Tough Tory Proposals For UK Gambling Act
This entry was posted on Monday, October 20th, 2008
Shadow Gambling Minister Tobias Ellwood said a Tory government would reverse some of the most dangerous parts of the UK Gambling Act 2005. “Gaming must be seen as a form of entertainment where you’re likely to lose money, rather than win,” he said.
One proposal includes a ban on internet players using credit cards just like the US UIGEA bill of 2006. Another is to look at the rules on advertising for online casinos, bookmakers and betting machines and make it stricter, but no mention was made about the National Lottery, which always seems to be passed over. Foreign online firms would need to prove that they could self-regulate themselves in order to operate sites in the UK.
Gamcare says gambling addiction has increased in the past year with the average debt soaring and this has prompted the political parties to provide a quick reaction all wanting to claim they would do something about it.

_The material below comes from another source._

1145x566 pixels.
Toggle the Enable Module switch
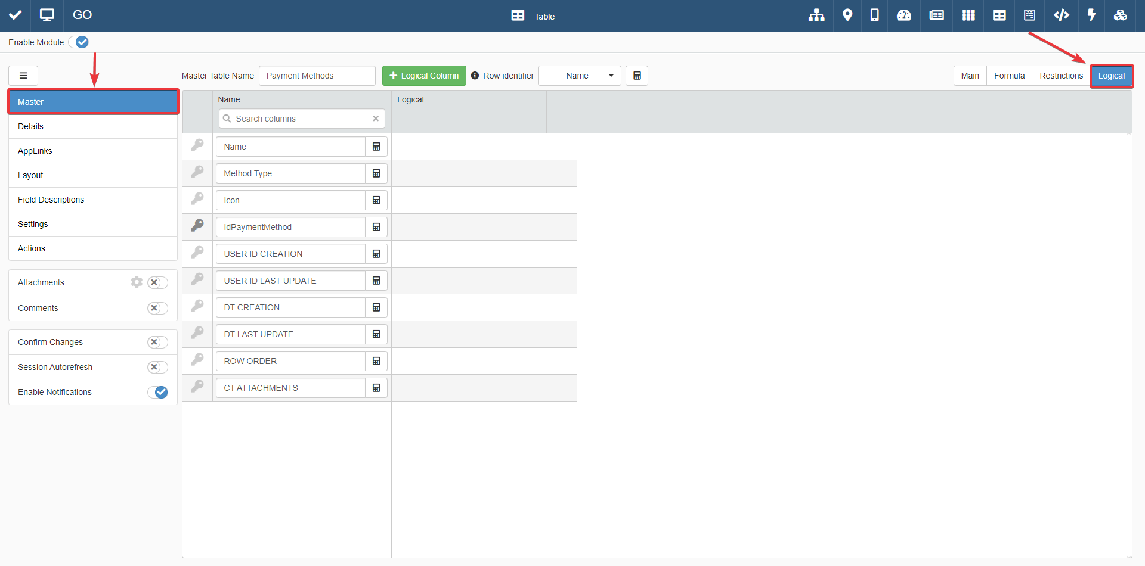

The relaxation of the TV advertising laws for gambling companies in the UK opened up a new and more powerful medium for poker, bookmaker and bingo companies to advertise there products and probably the main cause, together with the US ban in 2006 making these companies shift their focus from the lucrative US market and concentrate recruiting new players in the UK and EU.
Interestingly within bingo halls and arcades the Tories said they’d like to see the introduction of more category 3 slot machines with a payout of £1 and a maximum prize of £500, but the stake raised to £2 and possibly increasing the maximum payout further. Mr Ellwood claimed this would encourage customers to play slot machines rather than turn to more addictive fixed-odds terminals.